§ Task: Please give the number of lines in the material below that contain "agent", and provide nothing besides that number.

§ Data under study:
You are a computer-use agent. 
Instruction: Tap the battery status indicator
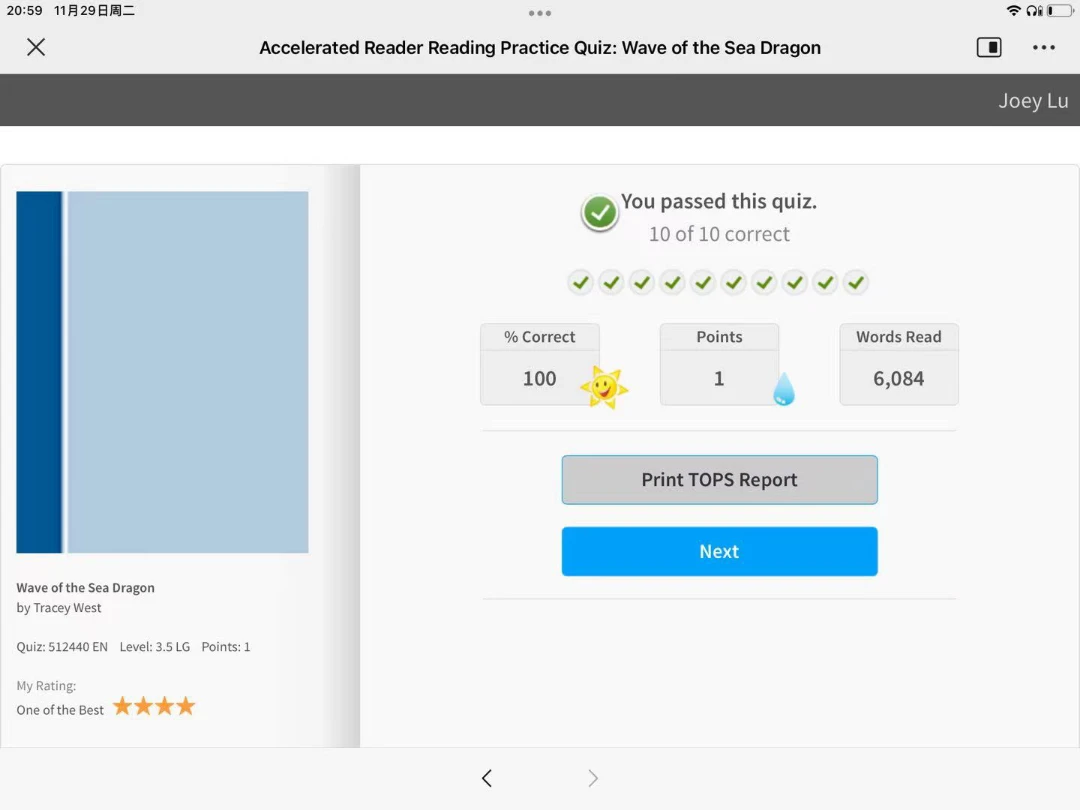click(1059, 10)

...

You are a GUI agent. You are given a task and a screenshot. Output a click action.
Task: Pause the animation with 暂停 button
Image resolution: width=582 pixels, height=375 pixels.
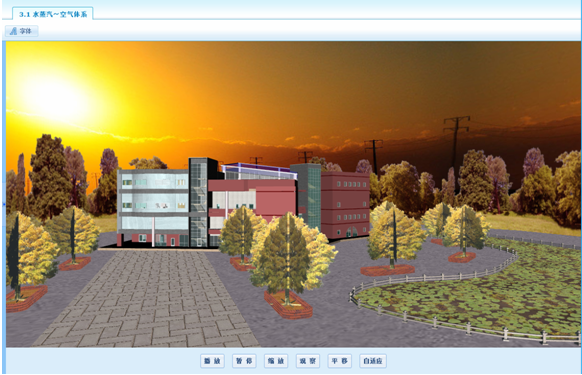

--

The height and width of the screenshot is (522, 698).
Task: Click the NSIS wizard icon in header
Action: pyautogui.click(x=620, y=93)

§ Response to this task: 2